Bitcoins are useful, but like dollars or euros they are only used as currency. Colored coins look to change this by using bitcoins to represent other things. ‘Coloring’ a bitcoin means attaching a piece of information to it, which turns it into a token for something else.

For example, what if transactions in the bitcoin block chain could be used to represent, say, company stock, gold or a deed to a building? Then, someone could issue shares on the bitcoin network, or trade commodities on it.

This would give bitcoins a huge advantage over traditional ways of sending assets. If you want to send gold, company stock, or the physical deeds to a house today, this necessitates a complicated process involving notaries, registered deliveries and paper trails.

Bitcoin’s cryptographic technology has all that built in – you can know that a particular bitcoin came from a particular address and went to another one – and it can happen in just a few minutes.

If bitcoins could represent other assets, then the rights to those assets could be sent quickly and easily, anywhere in the world.

Wallets, exchanges and interoperability

Of course, there are three important components colored coins need in order to be used for asset transfer.

Wallets have to understand how to assign and read the extra information, everyone needs to agree on what a particular ‘color’ means and how it is stored in a bitcoin, and finally, exchanges are needed so that these assets can be traded.

Yesterday, Irish firm Pixode launched Coinprism. Pixode – the same firm behind predictions site Predictious – created its own protocol for storing colored coins on the bitcoin block chain, called Open Assets.

Coinprism is a web-based wallet implementation of the protocol, explains its founder, Flavien Charlon.

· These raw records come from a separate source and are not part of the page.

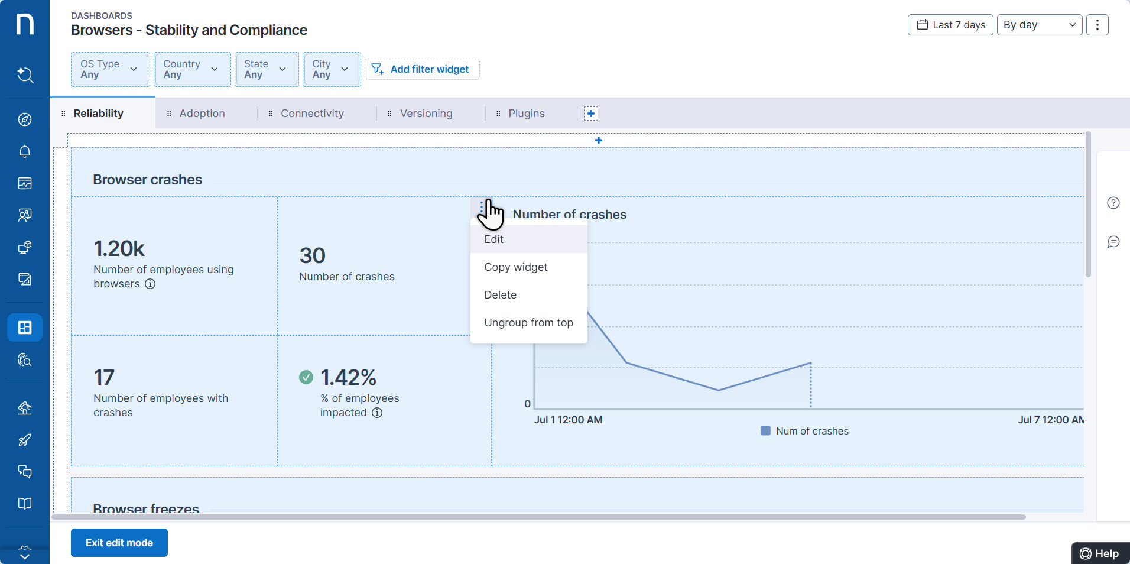
Task: Click the Num of crashes legend swatch
Action: point(765,431)
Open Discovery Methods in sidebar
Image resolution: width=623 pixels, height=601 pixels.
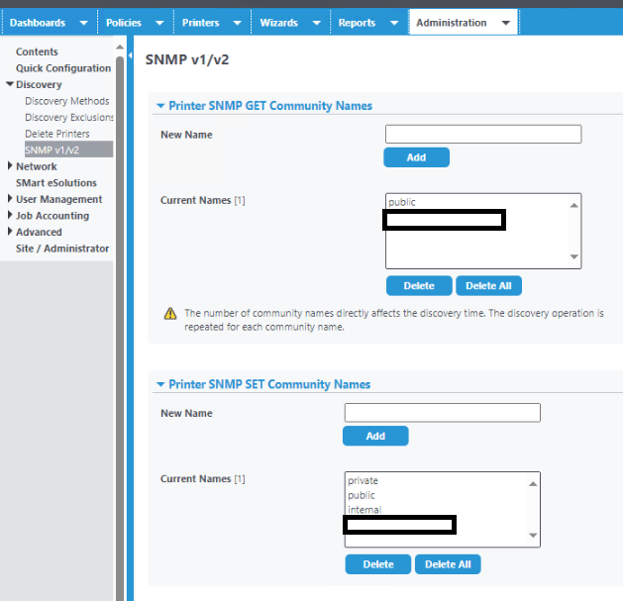coord(66,101)
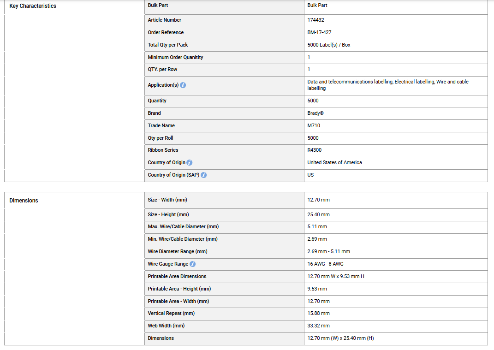Click the Minimum Order Quanitity label
Screen dimensions: 494x350
175,57
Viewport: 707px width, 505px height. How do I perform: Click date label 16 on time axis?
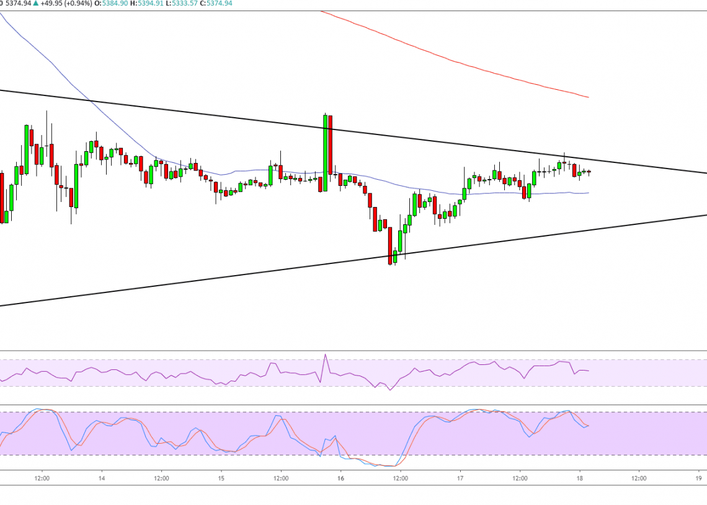coord(340,478)
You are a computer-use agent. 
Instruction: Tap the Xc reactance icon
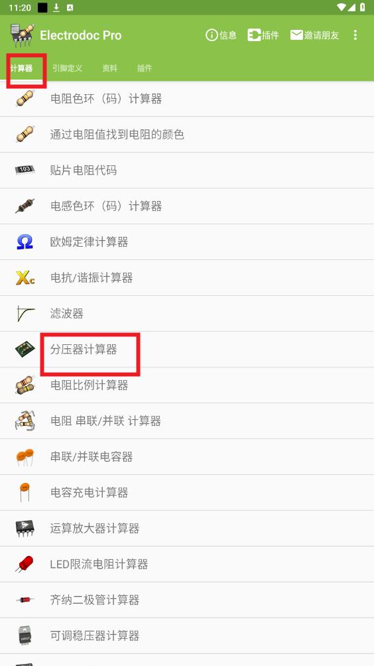pos(25,277)
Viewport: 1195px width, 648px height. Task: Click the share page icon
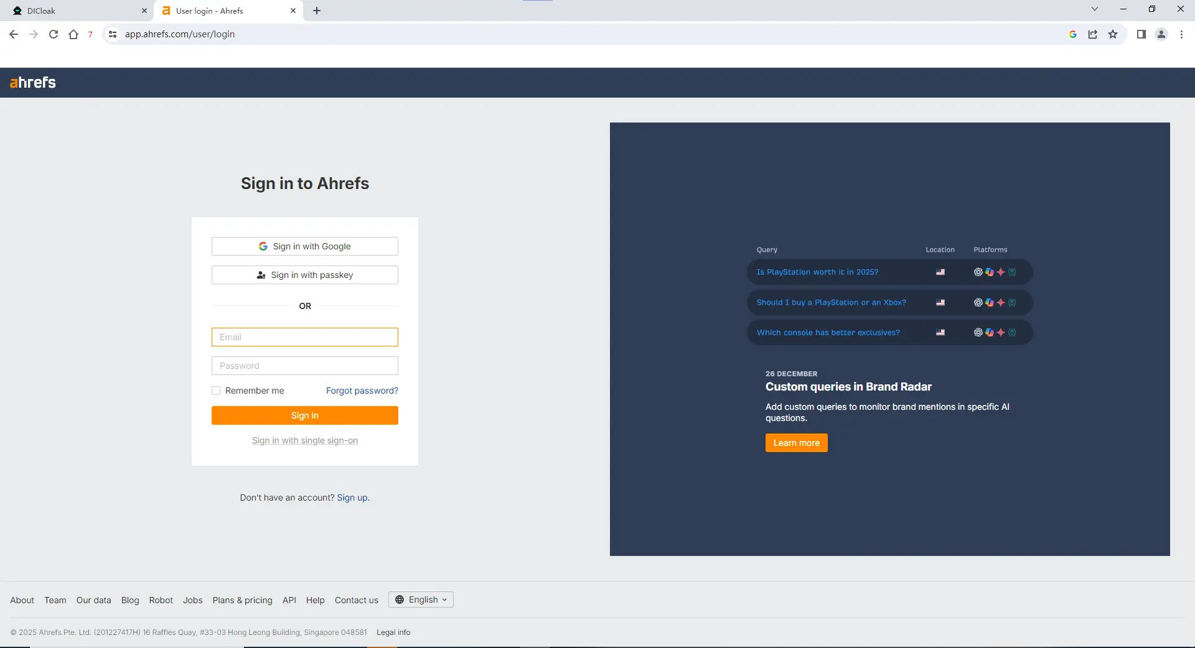1093,34
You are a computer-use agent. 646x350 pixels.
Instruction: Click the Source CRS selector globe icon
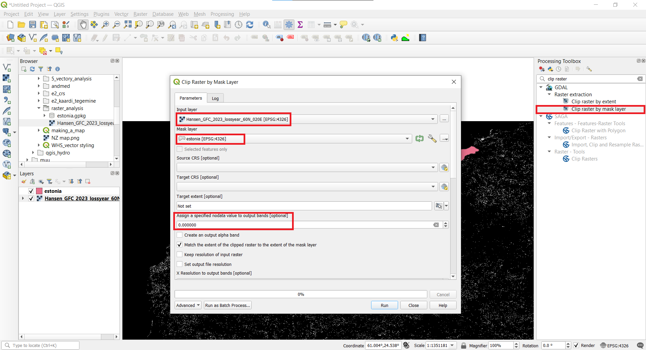[444, 168]
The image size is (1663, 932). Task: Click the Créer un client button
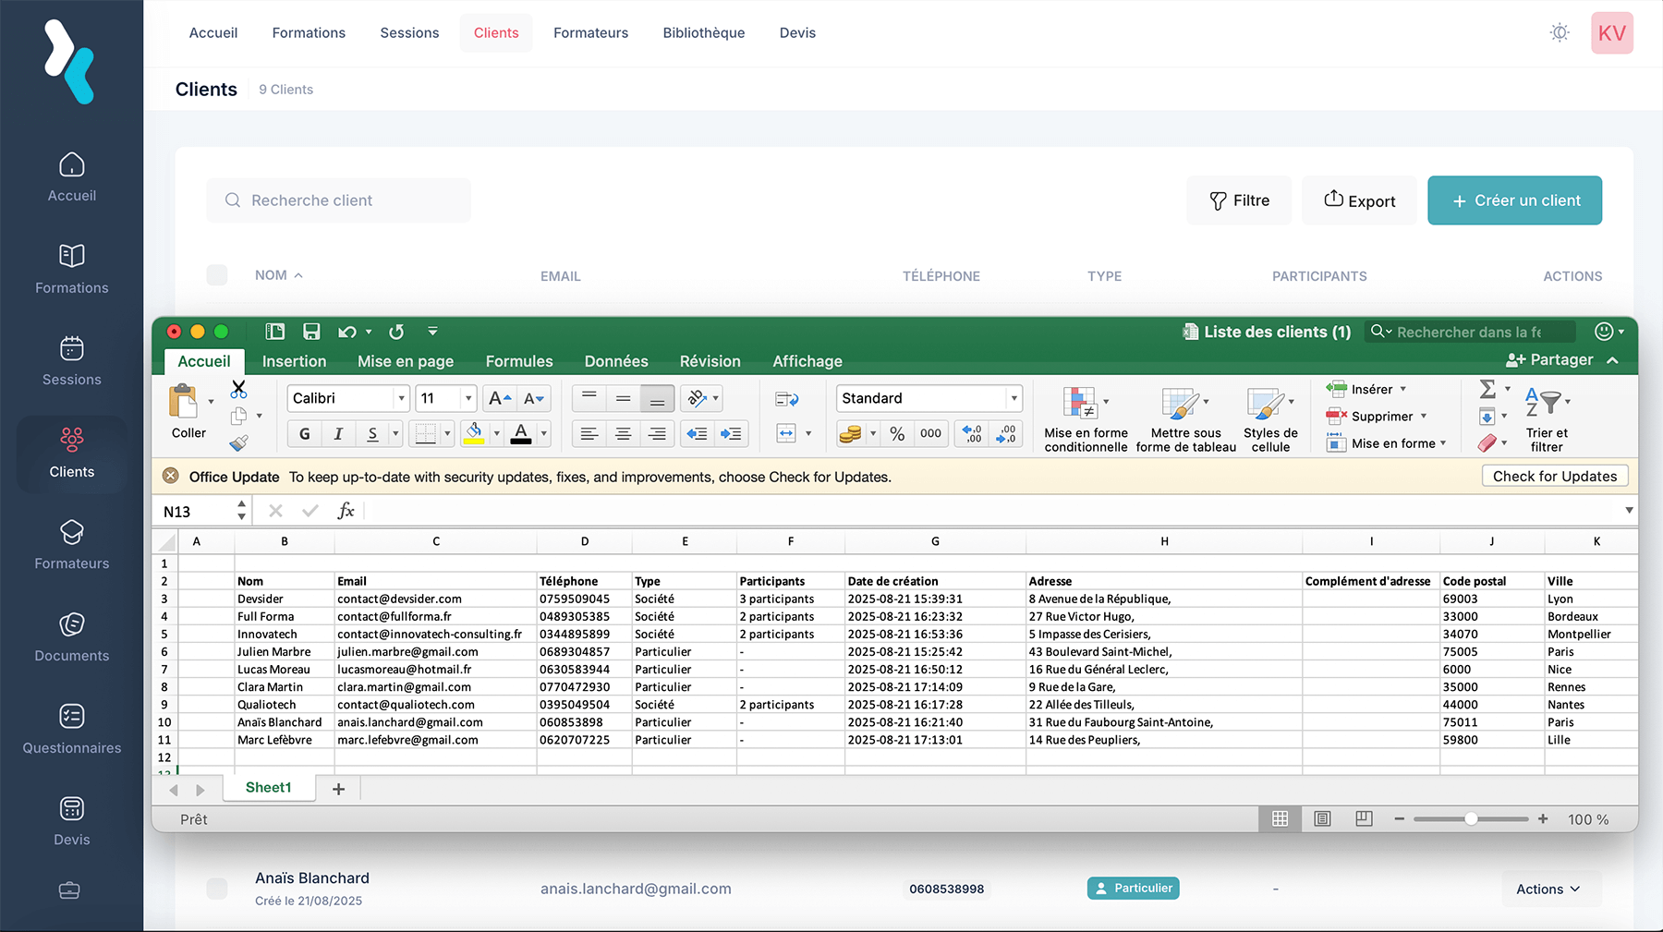1514,200
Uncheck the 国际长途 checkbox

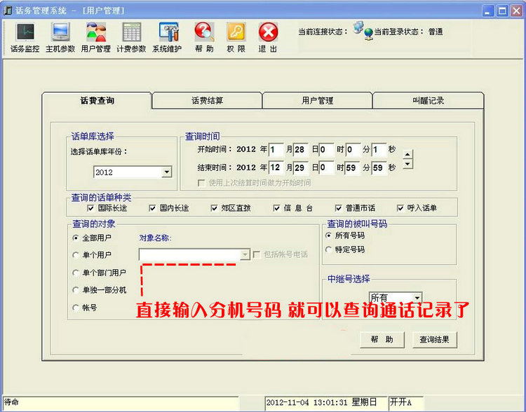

But, colored coins have long been a holy grail in the bitcoin world, and this isn’t the first project to try to implement them. That was ChromaWallet, aka ngcccbase. It is a desktop wallet offering colored coins capabilities, said Alex Mizrahi, who is behind the wallet:

"It will give users an ability to issue their own colored coins, work with colored coins issued by others, and has built-in exchange functionality."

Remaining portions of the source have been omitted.